Collected data entries →
------------------------------------------------------------
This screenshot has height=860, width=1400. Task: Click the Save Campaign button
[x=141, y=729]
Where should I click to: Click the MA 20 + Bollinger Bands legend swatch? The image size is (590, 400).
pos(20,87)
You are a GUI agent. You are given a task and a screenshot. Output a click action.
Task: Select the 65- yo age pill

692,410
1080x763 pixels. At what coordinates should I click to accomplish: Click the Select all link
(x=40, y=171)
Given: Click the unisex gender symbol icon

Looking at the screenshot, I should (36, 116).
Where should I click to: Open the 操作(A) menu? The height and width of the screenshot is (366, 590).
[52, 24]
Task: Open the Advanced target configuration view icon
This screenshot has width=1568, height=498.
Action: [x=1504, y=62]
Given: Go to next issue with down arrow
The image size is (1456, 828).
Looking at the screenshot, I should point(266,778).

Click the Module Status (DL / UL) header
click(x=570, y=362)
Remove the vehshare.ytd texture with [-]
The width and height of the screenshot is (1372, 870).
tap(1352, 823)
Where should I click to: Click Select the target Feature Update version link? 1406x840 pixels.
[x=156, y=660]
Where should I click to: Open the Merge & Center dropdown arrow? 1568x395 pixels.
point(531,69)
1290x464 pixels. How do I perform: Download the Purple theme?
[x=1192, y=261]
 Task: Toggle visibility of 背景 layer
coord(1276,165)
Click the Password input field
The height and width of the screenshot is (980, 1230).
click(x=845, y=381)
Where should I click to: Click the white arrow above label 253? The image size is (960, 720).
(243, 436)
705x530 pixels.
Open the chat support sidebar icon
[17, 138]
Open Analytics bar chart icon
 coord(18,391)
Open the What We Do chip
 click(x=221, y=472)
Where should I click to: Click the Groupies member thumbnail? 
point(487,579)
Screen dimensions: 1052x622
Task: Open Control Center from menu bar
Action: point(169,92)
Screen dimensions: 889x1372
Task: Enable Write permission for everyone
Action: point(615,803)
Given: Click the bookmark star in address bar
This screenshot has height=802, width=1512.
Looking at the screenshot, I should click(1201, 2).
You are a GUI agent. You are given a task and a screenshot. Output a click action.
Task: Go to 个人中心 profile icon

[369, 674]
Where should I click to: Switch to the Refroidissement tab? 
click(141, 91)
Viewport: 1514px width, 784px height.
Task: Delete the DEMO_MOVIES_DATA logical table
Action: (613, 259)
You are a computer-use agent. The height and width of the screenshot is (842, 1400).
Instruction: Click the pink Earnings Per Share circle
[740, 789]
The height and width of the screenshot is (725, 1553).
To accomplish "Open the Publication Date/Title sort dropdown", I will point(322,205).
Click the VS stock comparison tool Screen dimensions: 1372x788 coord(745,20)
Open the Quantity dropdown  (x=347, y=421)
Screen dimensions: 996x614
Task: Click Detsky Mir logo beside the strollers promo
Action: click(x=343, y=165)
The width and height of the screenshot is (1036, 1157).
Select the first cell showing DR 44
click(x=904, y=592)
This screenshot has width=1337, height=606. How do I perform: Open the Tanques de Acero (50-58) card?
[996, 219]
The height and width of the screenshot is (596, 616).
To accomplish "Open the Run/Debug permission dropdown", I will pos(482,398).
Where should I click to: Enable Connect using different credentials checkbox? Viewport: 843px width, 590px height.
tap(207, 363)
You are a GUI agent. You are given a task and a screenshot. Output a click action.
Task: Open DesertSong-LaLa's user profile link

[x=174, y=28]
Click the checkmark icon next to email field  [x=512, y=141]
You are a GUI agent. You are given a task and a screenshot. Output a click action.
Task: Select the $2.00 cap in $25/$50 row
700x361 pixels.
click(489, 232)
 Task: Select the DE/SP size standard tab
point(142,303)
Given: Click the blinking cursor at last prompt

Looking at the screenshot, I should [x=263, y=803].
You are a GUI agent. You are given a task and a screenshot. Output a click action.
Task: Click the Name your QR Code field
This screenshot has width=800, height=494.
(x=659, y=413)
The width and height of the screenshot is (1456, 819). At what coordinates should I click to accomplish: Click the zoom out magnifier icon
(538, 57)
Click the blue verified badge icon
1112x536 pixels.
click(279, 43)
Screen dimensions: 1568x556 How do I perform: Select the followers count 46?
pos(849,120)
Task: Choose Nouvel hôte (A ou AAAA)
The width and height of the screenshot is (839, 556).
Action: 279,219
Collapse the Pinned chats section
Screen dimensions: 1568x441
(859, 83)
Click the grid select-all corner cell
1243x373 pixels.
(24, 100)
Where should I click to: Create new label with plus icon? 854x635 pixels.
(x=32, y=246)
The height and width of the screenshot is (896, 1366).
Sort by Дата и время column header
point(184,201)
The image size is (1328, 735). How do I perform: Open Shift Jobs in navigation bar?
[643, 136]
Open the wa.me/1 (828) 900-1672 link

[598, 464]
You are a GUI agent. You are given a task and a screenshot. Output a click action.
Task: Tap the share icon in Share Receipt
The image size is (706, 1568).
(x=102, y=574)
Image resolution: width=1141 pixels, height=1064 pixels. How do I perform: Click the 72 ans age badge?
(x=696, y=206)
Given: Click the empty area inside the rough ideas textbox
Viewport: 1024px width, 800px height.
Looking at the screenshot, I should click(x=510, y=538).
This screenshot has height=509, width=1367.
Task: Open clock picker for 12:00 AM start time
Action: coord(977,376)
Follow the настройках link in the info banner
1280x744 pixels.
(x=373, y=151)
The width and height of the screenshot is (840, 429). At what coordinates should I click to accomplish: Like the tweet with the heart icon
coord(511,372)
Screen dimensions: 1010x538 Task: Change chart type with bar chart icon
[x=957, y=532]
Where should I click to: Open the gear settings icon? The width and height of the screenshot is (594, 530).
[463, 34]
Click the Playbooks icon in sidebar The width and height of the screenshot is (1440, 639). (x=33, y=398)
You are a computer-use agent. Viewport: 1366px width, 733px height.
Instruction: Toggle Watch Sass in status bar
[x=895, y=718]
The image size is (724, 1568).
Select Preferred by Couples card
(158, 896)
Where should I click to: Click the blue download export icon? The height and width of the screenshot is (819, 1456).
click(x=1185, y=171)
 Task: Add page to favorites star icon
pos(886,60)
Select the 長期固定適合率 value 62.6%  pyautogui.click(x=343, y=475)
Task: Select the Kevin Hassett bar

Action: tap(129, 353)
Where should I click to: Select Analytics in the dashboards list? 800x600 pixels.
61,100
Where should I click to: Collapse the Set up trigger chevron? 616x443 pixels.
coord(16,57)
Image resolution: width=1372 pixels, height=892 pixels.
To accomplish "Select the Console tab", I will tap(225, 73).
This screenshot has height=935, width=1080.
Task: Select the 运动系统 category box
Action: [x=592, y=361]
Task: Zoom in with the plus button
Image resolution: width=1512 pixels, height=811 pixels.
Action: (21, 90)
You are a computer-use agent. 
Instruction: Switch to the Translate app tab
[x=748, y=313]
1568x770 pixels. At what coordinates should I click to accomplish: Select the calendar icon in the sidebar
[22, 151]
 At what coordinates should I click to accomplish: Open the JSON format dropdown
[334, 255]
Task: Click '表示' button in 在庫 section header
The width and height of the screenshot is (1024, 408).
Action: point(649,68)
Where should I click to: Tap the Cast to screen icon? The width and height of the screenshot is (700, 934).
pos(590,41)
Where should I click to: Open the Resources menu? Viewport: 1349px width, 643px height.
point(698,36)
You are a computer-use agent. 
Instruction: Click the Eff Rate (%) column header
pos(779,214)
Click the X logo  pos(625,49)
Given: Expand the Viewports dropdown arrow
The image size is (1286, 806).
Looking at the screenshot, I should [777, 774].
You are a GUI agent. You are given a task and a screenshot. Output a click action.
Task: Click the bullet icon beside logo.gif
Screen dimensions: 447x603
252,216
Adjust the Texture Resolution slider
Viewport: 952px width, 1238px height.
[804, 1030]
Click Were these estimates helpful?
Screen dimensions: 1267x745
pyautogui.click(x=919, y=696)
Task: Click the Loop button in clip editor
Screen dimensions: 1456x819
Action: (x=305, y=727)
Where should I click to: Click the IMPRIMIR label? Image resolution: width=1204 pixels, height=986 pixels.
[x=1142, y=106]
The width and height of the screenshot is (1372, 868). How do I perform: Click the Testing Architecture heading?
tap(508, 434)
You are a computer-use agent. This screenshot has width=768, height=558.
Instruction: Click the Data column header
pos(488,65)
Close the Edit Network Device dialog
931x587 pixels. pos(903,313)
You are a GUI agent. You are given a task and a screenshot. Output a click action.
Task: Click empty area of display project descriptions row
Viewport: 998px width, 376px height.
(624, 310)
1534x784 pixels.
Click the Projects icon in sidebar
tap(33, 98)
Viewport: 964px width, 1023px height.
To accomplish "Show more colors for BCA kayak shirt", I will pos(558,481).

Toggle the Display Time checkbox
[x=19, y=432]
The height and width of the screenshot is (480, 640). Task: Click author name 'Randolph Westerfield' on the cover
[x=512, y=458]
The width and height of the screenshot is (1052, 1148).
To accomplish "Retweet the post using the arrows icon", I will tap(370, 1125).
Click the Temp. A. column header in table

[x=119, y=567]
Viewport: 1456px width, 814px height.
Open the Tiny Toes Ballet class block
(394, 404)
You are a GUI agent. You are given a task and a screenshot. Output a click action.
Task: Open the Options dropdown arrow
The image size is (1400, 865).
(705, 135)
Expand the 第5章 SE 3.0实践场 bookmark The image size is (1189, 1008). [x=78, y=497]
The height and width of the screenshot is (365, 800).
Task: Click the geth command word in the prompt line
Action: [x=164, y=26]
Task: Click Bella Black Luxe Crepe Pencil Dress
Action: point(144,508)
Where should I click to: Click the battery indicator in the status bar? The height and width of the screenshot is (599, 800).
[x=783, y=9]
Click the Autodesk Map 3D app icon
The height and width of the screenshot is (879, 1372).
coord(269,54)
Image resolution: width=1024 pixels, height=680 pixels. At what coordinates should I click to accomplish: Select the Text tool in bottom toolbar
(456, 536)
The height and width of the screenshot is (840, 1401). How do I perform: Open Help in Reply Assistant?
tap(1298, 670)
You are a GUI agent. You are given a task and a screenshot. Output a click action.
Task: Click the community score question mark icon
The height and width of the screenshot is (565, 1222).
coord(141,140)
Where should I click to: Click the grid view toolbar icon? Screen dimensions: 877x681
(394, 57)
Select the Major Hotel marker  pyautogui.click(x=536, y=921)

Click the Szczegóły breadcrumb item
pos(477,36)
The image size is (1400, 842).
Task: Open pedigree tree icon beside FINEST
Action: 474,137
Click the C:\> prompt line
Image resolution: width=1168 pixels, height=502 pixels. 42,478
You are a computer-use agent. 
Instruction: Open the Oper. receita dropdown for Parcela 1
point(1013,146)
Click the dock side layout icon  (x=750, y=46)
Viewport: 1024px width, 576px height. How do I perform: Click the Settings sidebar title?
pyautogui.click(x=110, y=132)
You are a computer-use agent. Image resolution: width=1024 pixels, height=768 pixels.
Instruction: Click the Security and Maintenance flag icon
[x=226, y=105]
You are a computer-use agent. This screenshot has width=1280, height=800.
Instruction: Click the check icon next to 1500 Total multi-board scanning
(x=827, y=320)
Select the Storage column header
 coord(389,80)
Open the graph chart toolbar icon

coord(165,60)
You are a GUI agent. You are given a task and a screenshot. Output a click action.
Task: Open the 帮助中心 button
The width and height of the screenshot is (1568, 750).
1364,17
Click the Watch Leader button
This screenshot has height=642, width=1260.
------------------------------------------------------------
Your instructions →
Rewrite the material from the line with "Where should I click to: Select" to the line with "Action: (21, 90)", substituting "px" for every "pixels" and leaving everything else unchanged.

Solved problem →
Where should I click to: Select Analytics in the dashboards list? 800x600 px.
61,100
Where should I click to: Collapse the Set up trigger chevron? 616x443 px.
coord(16,57)
Image resolution: width=1372 px, height=892 px.
To accomplish "Select the Console tab", I will tap(225, 73).
This screenshot has height=935, width=1080.
Task: Select the 运动系统 category box
Action: [x=592, y=361]
Task: Zoom in with the plus button
Image resolution: width=1512 px, height=811 px.
Action: (21, 90)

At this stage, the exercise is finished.